Cette journée d’étude, organisée par l’université d’Artois à l’instigation de la bibliothèque de l’université, s’est tenue à Arras le 16 mars dernier dans la très jolie salle du Dôme, véritable géode artésienne. Le thème de la lecture étudiante, pas tout à fait méconnu à vrai dire, a été réinterrogé ici sous plusieurs angles, réflexions ou enquêtes. De la synthèse réalisée par Bruno Maresca (Credoc), on reprendra le double questionnement : les étudiants et leurs usages de la bibliothèque, d’une part, les pratiques étudiantes de la lecture, d’autre part.

Les étudiants et leurs bibliothèques

Daniel Renoult (Inspection générale des bibliothèques) rappelait, en ouverture de son intervention, le calendrier en pointillé des enquêtes sur la lecture étudiante et, indissociablement liées, sur la fréquentation des bibliothèques. Depuis les travaux pilotés par Emmanuel Fraisse au début des années1990, aucun travail d’envergure n’avait été mené. L’enquête réalisée en 2003, dans le cadre du programme U3M, sur la fréquentation des BU de Paris (lettres et sciences humaines) n’en présente que plus d’intérêt.

Daniel Renoult a insisté sur les trois enseignements principaux de cette enquête.
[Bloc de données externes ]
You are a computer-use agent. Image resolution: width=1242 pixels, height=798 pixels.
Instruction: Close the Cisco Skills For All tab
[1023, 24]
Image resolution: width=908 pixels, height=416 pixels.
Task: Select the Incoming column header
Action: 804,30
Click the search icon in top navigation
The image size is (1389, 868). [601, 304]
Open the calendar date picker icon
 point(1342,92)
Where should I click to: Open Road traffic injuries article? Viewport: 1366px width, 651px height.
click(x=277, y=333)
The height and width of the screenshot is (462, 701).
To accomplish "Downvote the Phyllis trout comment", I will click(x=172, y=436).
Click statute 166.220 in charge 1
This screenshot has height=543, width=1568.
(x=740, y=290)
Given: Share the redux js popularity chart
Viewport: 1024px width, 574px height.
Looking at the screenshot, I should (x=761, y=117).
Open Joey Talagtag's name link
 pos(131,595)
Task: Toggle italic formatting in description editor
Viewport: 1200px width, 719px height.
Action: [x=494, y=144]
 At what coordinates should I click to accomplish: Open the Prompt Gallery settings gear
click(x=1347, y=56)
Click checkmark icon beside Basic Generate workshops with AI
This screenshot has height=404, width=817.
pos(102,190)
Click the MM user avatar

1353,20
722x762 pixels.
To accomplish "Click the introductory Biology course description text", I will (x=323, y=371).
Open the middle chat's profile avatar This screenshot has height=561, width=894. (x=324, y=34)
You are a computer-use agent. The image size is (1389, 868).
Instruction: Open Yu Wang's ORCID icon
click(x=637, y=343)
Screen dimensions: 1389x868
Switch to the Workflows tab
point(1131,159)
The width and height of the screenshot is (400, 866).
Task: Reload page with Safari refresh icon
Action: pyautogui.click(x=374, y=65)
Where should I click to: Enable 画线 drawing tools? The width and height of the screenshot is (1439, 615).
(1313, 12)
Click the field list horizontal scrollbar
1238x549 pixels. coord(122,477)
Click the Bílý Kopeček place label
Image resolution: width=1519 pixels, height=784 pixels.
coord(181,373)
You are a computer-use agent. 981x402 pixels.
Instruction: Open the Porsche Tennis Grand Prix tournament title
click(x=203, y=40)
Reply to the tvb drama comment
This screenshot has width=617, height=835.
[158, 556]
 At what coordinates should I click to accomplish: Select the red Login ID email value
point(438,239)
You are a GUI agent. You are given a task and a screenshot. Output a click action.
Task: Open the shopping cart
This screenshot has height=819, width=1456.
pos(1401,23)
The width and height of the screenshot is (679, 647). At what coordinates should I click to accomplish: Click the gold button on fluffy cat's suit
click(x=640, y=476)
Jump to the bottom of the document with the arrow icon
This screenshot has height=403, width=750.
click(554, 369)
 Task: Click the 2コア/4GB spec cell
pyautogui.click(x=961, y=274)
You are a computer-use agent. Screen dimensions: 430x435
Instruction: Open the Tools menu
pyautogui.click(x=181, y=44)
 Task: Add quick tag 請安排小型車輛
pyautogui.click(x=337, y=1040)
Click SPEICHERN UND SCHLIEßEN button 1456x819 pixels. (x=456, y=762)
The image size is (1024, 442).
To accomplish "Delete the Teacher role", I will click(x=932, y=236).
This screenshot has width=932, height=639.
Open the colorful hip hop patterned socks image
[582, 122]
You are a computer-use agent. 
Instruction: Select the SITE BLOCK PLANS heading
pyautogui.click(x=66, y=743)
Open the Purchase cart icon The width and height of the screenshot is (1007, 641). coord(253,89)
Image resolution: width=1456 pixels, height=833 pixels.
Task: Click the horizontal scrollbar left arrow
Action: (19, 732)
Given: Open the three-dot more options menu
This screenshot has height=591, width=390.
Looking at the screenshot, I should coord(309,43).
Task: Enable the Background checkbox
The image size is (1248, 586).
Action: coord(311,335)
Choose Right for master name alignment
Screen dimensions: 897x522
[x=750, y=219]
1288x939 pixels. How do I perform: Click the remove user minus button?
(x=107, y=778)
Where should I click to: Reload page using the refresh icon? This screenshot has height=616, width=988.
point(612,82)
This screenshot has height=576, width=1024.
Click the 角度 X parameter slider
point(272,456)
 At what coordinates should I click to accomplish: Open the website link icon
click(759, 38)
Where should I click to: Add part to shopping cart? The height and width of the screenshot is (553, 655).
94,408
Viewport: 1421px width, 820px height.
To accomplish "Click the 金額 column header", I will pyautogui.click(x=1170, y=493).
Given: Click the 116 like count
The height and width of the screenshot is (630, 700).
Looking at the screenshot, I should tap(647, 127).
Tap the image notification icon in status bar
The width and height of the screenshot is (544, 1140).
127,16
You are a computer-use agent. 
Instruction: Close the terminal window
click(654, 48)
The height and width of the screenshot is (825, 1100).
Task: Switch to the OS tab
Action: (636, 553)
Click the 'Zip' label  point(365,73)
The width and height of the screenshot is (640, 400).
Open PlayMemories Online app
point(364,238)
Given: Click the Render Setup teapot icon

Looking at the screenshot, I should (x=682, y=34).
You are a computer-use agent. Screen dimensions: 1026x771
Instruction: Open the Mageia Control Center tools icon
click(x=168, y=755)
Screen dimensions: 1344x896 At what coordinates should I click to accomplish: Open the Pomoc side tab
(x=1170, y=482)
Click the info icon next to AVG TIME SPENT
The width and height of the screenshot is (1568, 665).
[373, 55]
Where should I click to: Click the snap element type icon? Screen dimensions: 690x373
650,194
D’abord, information générale mais d’importance : la fréquentation des BU est forte : 97 % des étudiants interrogés déclarent fréquenter la BU, dont 67 % régulièrement (c’est-à-dire au moins une fois par semaine). On constate peu de différenciation entre les filières. Les motivations de la fréquentation sont principalement la proximité, la gratuité, la richesse des collections. Deuxième enseignement : les étudiants semblent plutôt satisfaits (encore que le chiffre de 70 % de satisfaction ne soit pas très élevé, aux dires des spécialistes de l’évaluation). Leurs motifs d’insatisfaction sont sans surprise : l’absence de places (60 % des étudiants disent avoir déjà renoncé à aller à la BU faute de place), le nombre insuffisant de documents empruntables, la faiblesse des collections en libre accès. Enfin, troisième enseignement : les étudiants ont de la BU une image très classique, très livresque : ainsi, si 90 % d’entre eux pratiquent Internet, seulement 10 % d’entre eux le font à la BU. Daniel Renoult souligne ainsi le hiatus entre l’effort de modernisation des BU entrepris depuis une quinzaine d’années et les représentations traditionnelles qu’en ont toujours les étudiants.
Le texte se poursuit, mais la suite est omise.